═══ RECORDS ═══
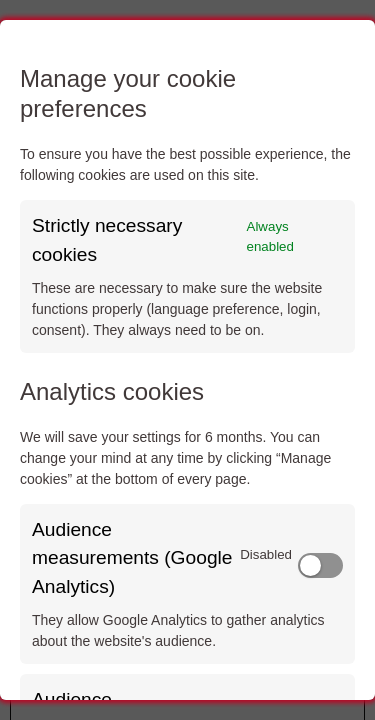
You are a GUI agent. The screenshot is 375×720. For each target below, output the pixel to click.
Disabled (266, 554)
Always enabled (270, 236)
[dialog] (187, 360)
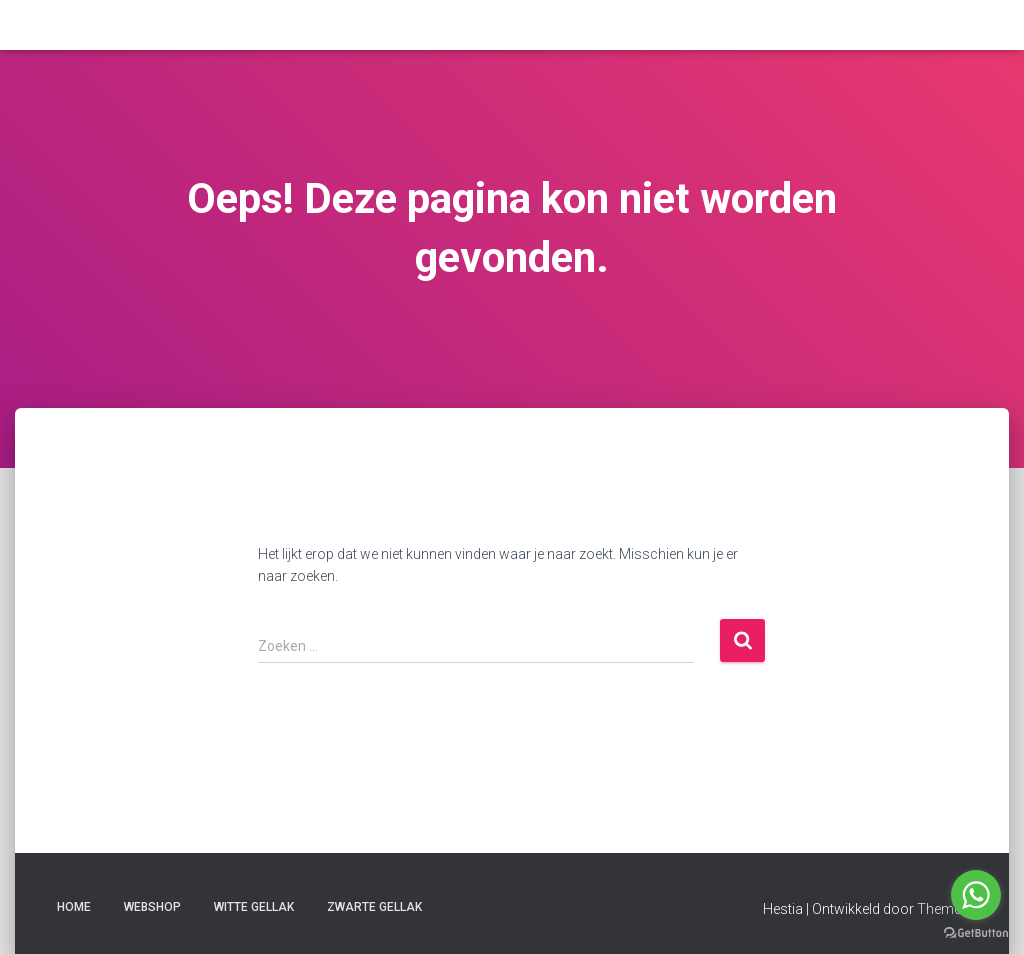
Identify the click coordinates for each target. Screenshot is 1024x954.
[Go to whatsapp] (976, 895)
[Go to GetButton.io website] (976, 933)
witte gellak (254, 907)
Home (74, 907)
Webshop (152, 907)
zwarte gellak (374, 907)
═══
▶ DO THIS:
Rewrite all the rows above with "Webshop" changed to "Shop" and everything else kept the same. Leave the pictures out.

▶ PROBLEM SOLUTION:
You are a GUI agent. The screenshot is 375×720. For each target below, output the pixel to click.
Disabled (266, 554)
Always enabled (270, 236)
[dialog] (187, 360)
Identify the click coordinates for each target. Screenshot is 1024x954.
[Go to whatsapp] (976, 895)
[Go to GetButton.io website] (976, 933)
witte gellak (254, 907)
Home (74, 907)
Shop (152, 907)
zwarte gellak (374, 907)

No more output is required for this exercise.